2. Le désarmement. Jean XXIII analyse très bien le mécanisme de la course aux armements atomiques (PT 110) : chacun veut rétablir l’équilibre lorsque l’opposant a amélioré son propre armement. Il demande qu’on arrête cette course aux armements : « la justice, la sagesse, le sens de l’humanité le réclament ». Le Pape base son argumentation sur la raison, mais aussi sur l’utilité : que pourra donner la guerre sinon la destruction ? Il en appelle à un examen approfondi d’un équilibre international vraiment humain. Ces positions sont très classiques puisqu’elles invitent « à une réduction parallèle et simultanée de l’armement existant dans divers pays ». Mais elles sont complétées par un appel vigoureux « à la confiance réciproque, à la loyauté dans la diplomatie, à l’observation des traités », à une recherche positive de la paix sans laquelle tout désarmement est impossible.
3. Les institutions internationales. Dans une tradition qui vient de Victoria (XVe siècle) précisée par le P. Taparelli (XIXe) et par Pie XII, Jean XXIII s’appuie sur la nécessité d’un ordre moral protégeant le bien commun de l’humanité pour exiger la « constitution d’une autorité publique de compétence universelle ». Comme Pie XII, il souligne ce qui lui semble positif dans l’ONU et souhaite vivement que cette organisation s’adapte à sa mission de garantie des droits de la personne humaine. Cette section est particulièrement importante dans la pensée du Pape : elle est largement développée et occupe quasiment toute la quatrième partie de l’encyclique. L’ONU sortait à cette époque de la paralysie où l’avait bloquée la guerre froide : son action en faveur de la détente et du développement pouvait laisser espérer un grand avenir pour cette institution.
Pacem in terris est un des lieux où l’Église a rejoint les soucis de toute l’humanité, en l’occurrence un souci essentiel : celui de la paix.
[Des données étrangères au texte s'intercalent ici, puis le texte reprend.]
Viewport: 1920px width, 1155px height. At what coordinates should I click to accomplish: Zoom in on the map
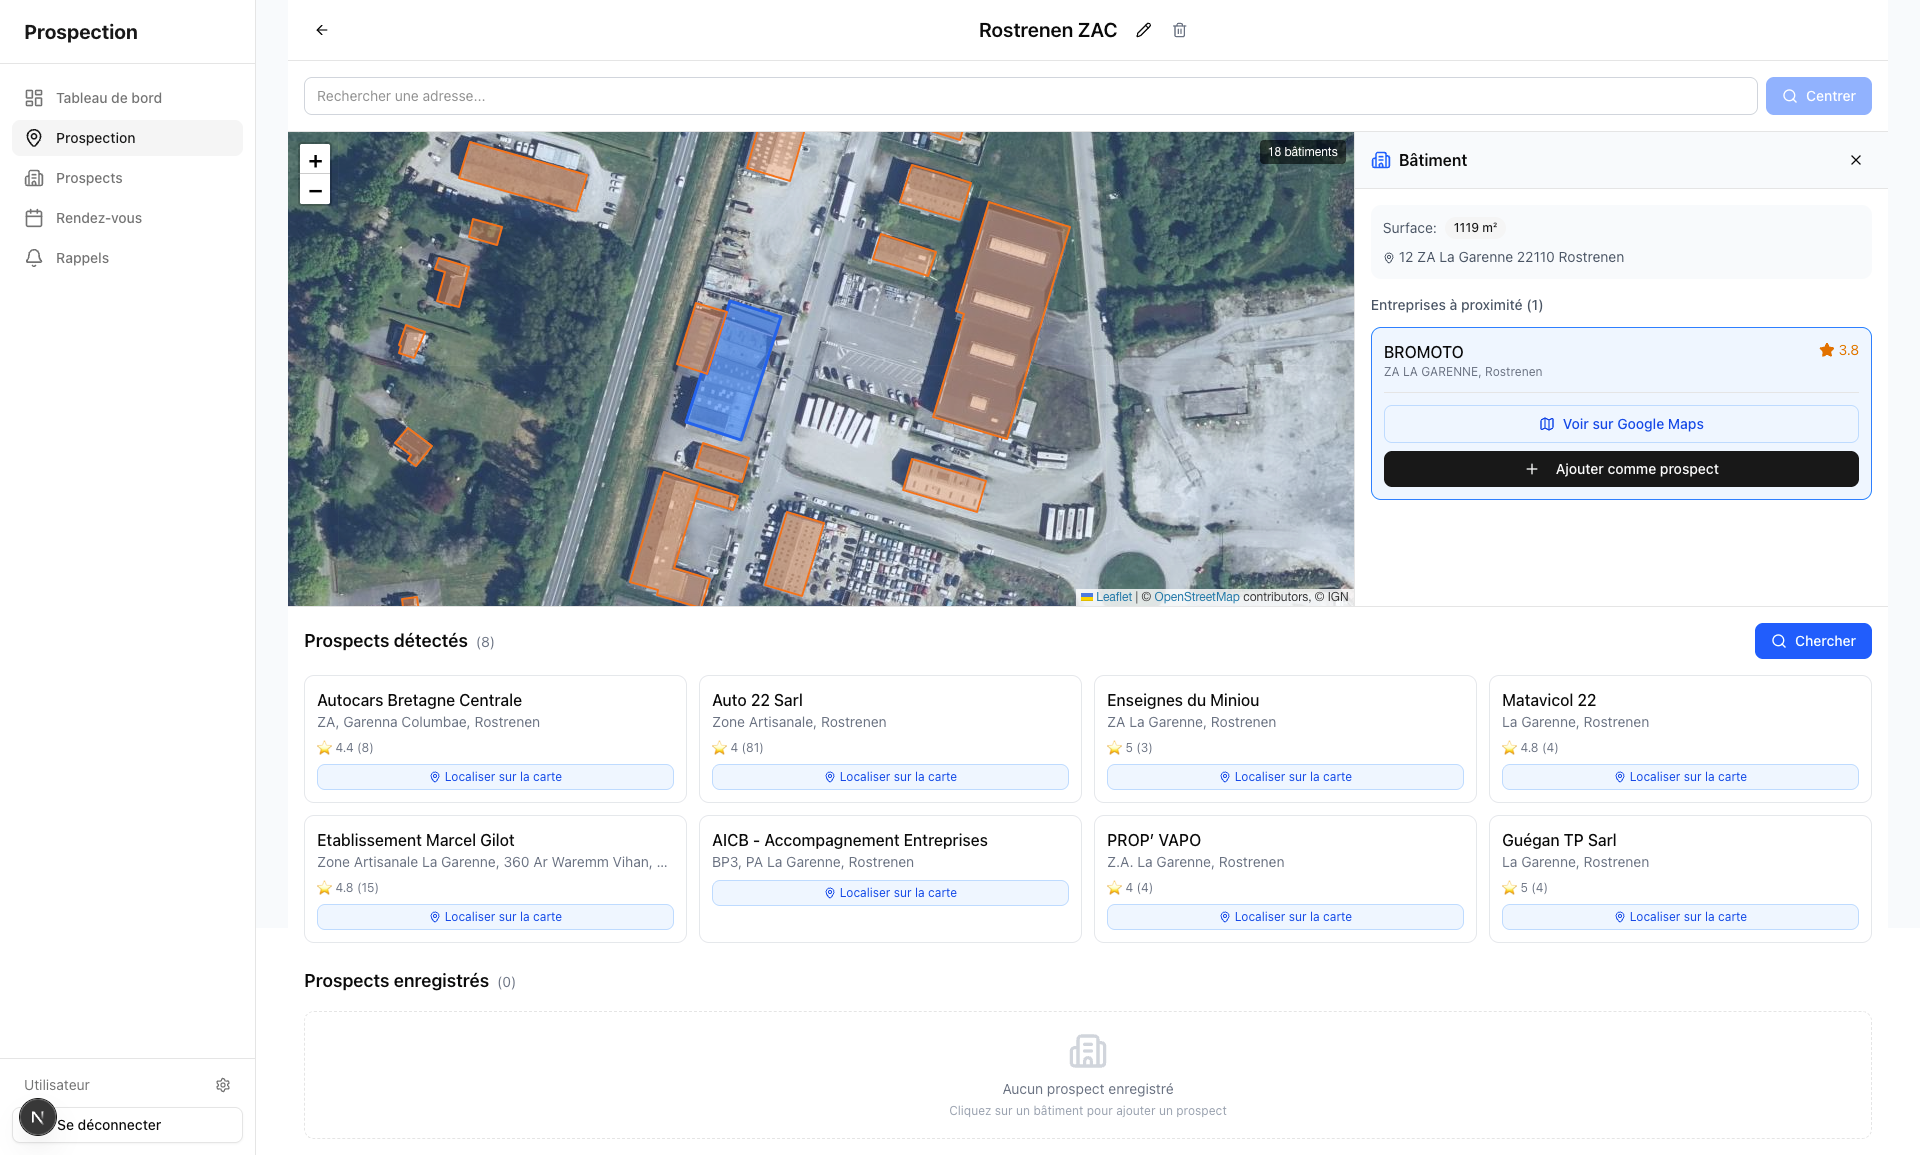coord(315,160)
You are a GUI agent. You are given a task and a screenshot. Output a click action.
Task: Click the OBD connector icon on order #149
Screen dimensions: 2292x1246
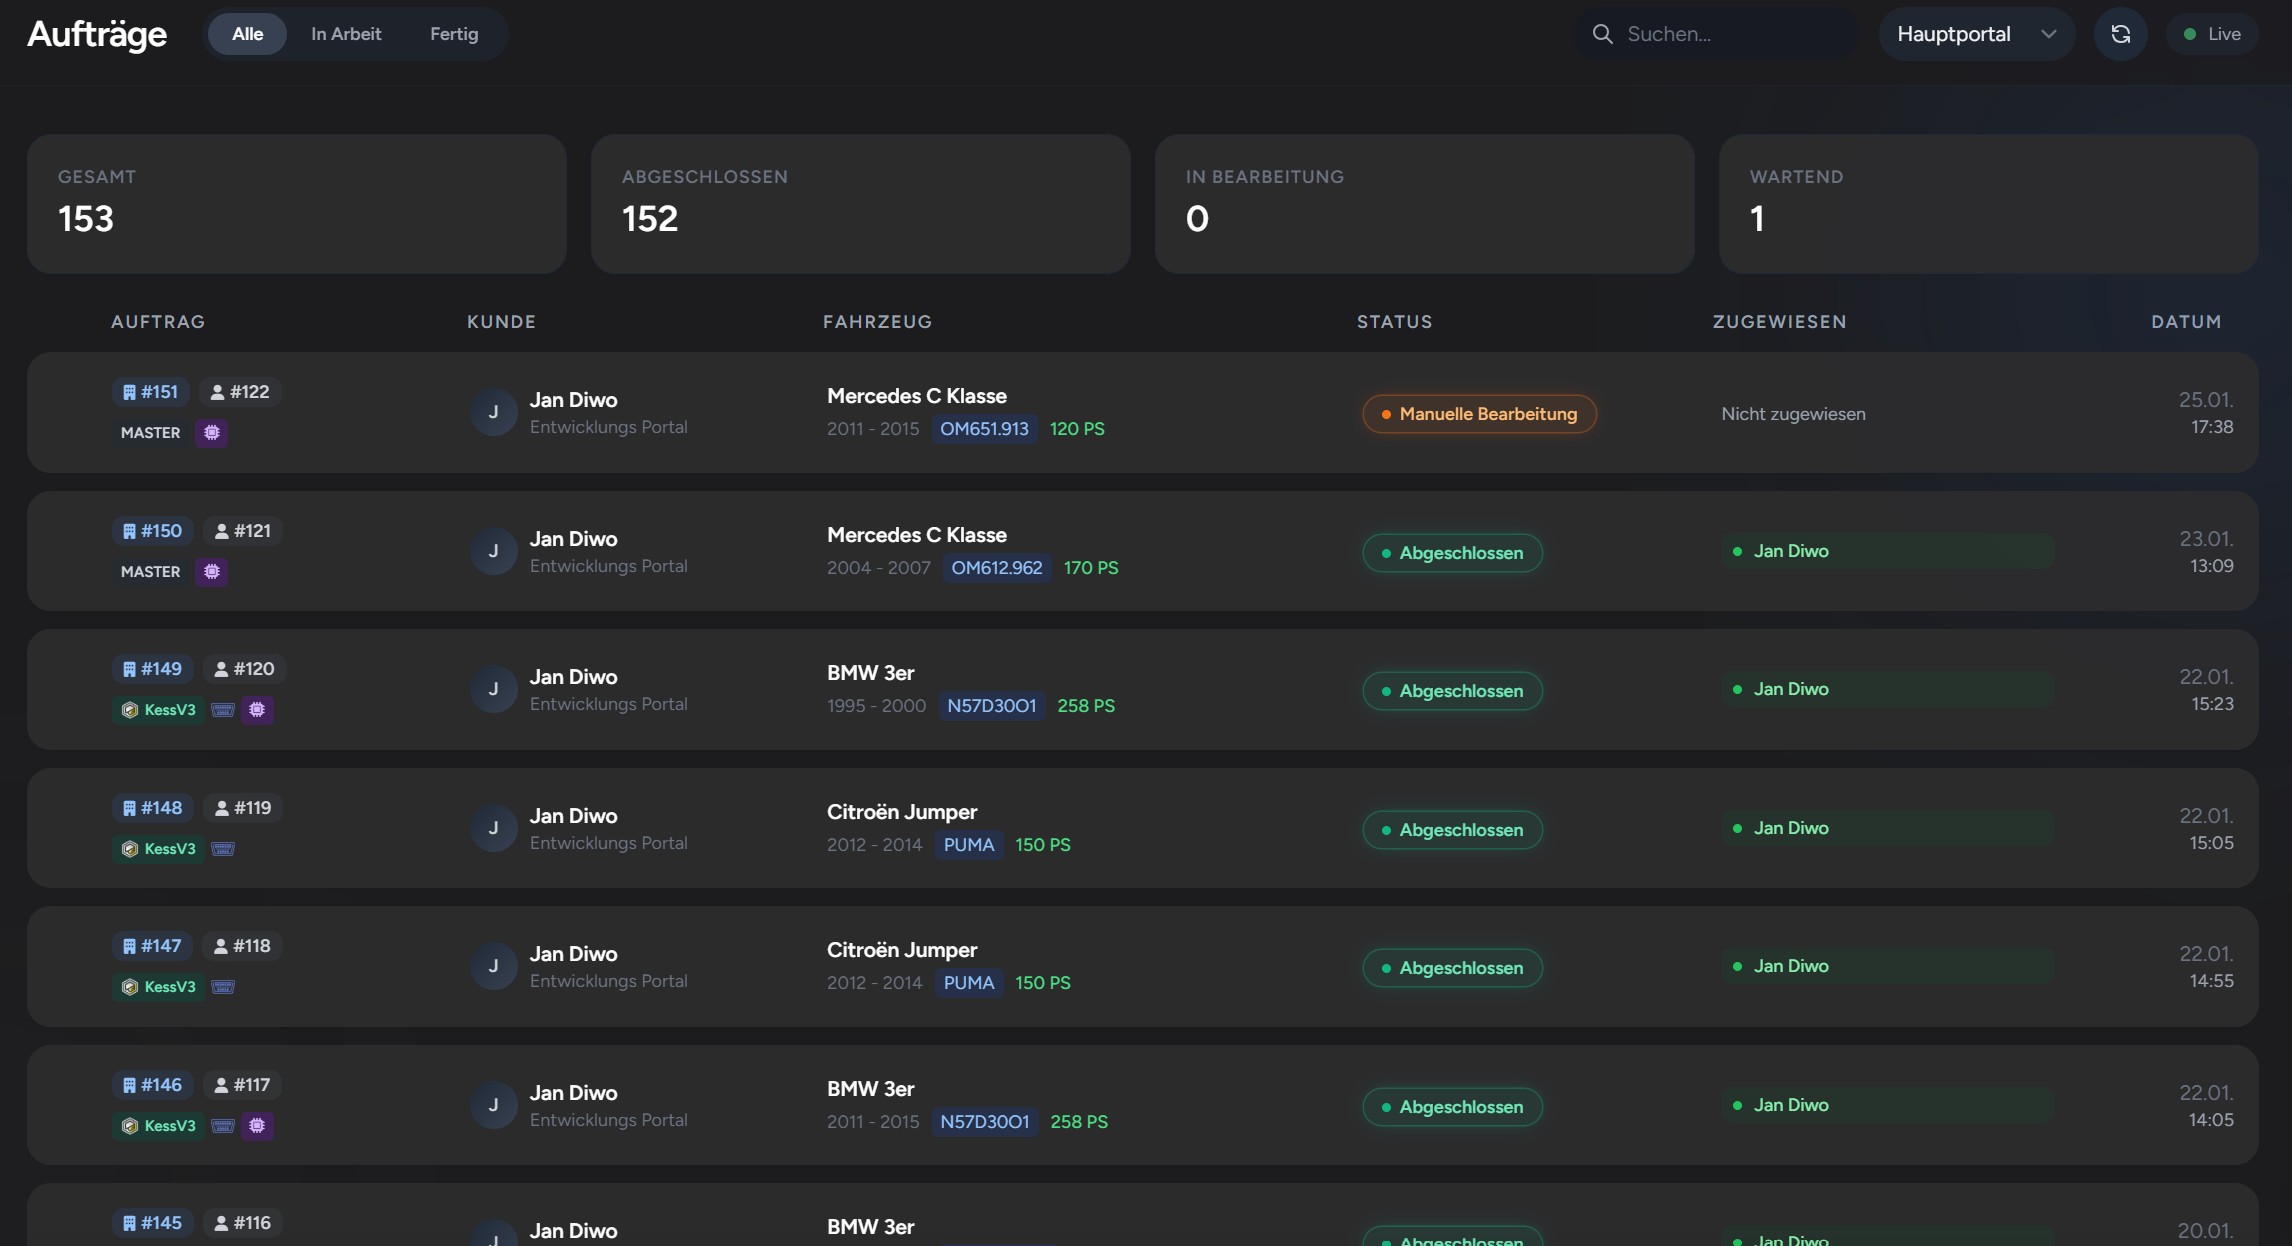click(x=223, y=710)
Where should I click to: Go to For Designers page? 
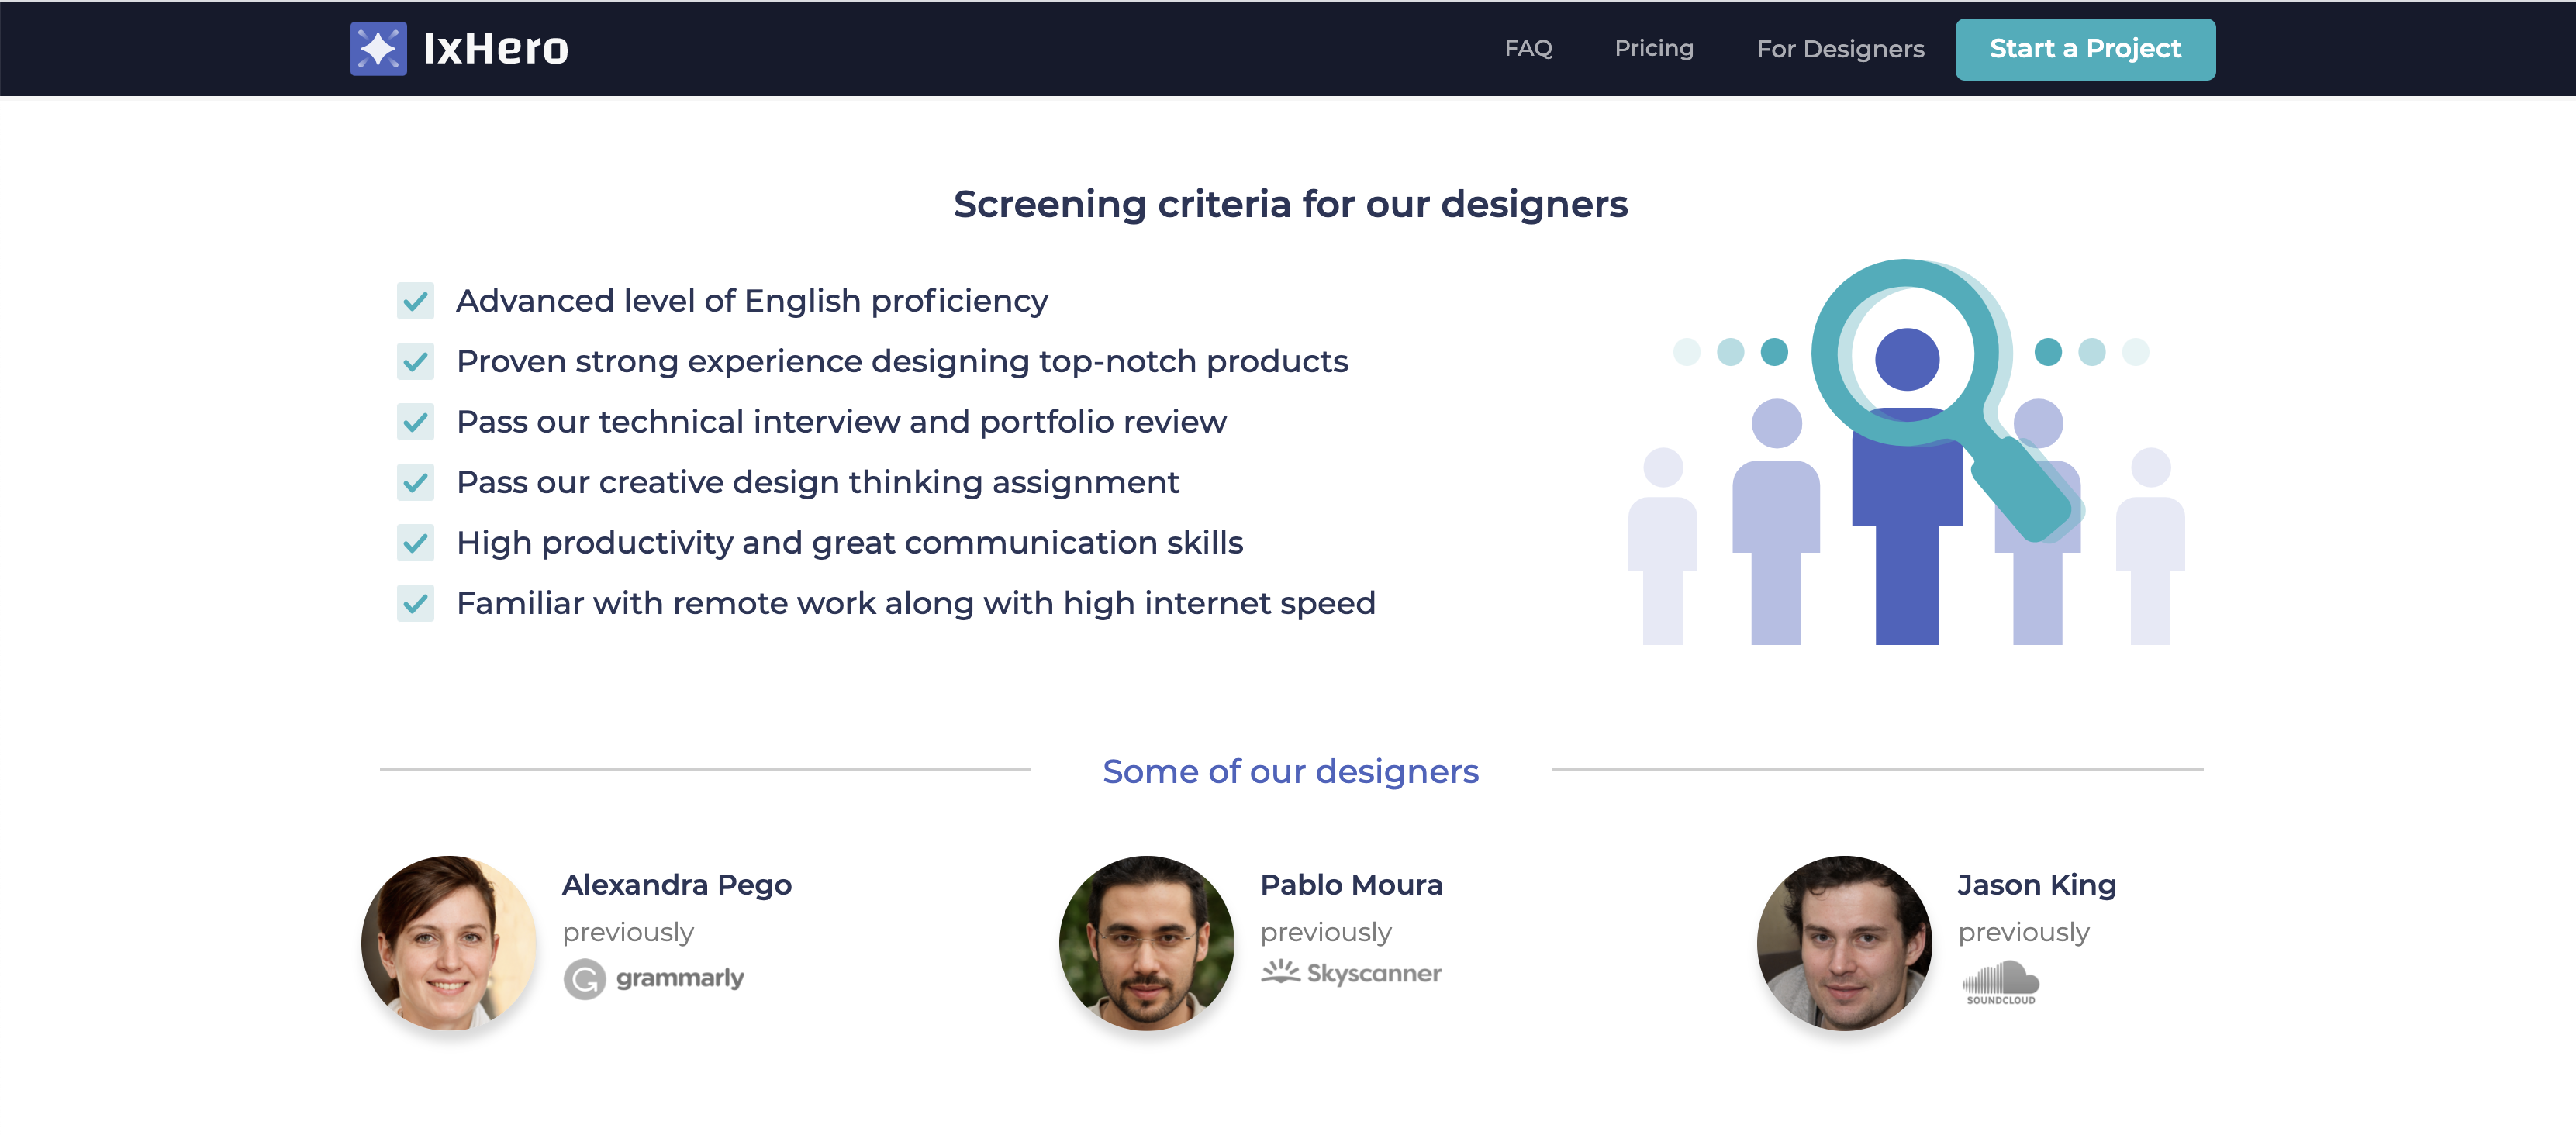pos(1840,49)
L’Église devient cette « experte en humanité » dont parlera Paul VI. Elle se met en position de défenseur de chaque homme dans les grands combats du présent : indépendance du tiers monde, efforts de développement, recherche des moyens de la paix, droits de l’homme. Ce faisant elle rejoint à cette époque les grands courants de la modernité, sans peur, sans retrait. Elle reconnaît toutes les valeurs de ce monde. La Constitution conciliaire Gaudium et spes développera encore cette attitude.
Dès lors, on comprend que l’audience de cette encyclique ait été considérable. Sa hauteur de vue, son ouverture à tous les hommes en a fait un texte qui a largement dépassé la communauté catholique. Sa langue simple et moderne, son ton confiant en l’avenir mais exigeant pour tous, rencontraient l’attente de beaucoup en cette étape importante vers la fin de guerre froide. Ce fut certainement, avant Populorum progressio, l’encyclique qui connut le plus grand retentissement et la plus grande diffusion.
Elle facilita le dialogue avec les incroyants, tout particulièrement avec les mouvements marxistes, en reconnaissant les éléments positifs et dignes d’approbation dans le monde. C’est un changement d’attitude considérable notamment par l’accueil de l’activité des groupes concrets d’individus qu’ils soient à droite ou à gauche, dans des pays libéraux ou des pays socialistes. D’où l’ouverture possible du Vatican vers l’Est, ouverture qui fut déployée par Paul VI et plus encore par Jean-Paul II.
Si les déclarations de Jean XXIII sur les droits de l’homme et sur le désarmement sont toujours très actuelles, les longs passages sur l’ONU et sur l’autorité politique internationale sont loin d'avoir été pleinement mis en œuvre. Mais au-delà des générations qui passent cette encyclique reste un texte de base, une invitation jamais assez entendue d’œuvrer pour la paix, « ce profond désir de l’humanité de tous les temps ».